[Stored data]
........

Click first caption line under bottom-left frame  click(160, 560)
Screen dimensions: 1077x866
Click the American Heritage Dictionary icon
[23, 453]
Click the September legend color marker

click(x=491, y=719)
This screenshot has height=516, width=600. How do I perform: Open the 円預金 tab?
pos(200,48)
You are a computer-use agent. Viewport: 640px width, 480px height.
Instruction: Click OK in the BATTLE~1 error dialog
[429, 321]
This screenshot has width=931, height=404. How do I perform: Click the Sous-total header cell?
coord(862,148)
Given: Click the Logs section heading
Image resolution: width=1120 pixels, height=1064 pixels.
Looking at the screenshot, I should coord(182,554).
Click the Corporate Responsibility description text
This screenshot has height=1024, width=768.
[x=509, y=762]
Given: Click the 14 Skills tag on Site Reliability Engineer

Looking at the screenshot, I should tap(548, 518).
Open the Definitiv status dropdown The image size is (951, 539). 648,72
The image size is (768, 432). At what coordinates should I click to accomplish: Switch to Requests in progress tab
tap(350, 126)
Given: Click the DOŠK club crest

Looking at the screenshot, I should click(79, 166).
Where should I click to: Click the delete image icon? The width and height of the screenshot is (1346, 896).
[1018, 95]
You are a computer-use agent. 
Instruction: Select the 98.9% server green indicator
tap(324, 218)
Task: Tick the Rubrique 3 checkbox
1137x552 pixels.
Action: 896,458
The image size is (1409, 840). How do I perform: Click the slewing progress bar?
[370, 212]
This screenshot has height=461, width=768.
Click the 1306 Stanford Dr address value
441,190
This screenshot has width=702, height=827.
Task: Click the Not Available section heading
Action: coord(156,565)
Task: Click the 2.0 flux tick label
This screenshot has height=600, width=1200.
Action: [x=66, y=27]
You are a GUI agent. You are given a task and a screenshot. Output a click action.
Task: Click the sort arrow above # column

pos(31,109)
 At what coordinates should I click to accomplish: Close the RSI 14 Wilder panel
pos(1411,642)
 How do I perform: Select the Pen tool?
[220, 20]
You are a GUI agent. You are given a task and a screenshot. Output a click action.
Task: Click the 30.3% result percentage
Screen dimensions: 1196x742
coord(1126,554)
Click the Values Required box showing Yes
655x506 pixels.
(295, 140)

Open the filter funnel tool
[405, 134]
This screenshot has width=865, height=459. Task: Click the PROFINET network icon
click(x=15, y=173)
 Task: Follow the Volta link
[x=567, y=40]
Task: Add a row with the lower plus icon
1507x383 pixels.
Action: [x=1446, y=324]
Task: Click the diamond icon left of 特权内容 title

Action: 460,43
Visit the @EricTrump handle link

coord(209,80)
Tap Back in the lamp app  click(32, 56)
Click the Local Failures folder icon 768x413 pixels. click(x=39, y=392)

........

Copy every line of the records above, starting with the first, up to and including the line containing "Click the Corporate".

■ **Exercise result**
Click first caption line under bottom-left frame  click(160, 560)
Screen dimensions: 1077x866
Click the American Heritage Dictionary icon
[23, 453]
Click the September legend color marker

click(x=491, y=719)
This screenshot has height=516, width=600. How do I perform: Open the 円預金 tab?
pos(200,48)
You are a computer-use agent. Viewport: 640px width, 480px height.
Instruction: Click OK in the BATTLE~1 error dialog
[429, 321]
This screenshot has width=931, height=404. How do I perform: Click the Sous-total header cell?
coord(862,148)
Given: Click the Logs section heading
Image resolution: width=1120 pixels, height=1064 pixels.
Looking at the screenshot, I should coord(182,554).
Click the Corporate Responsibility description text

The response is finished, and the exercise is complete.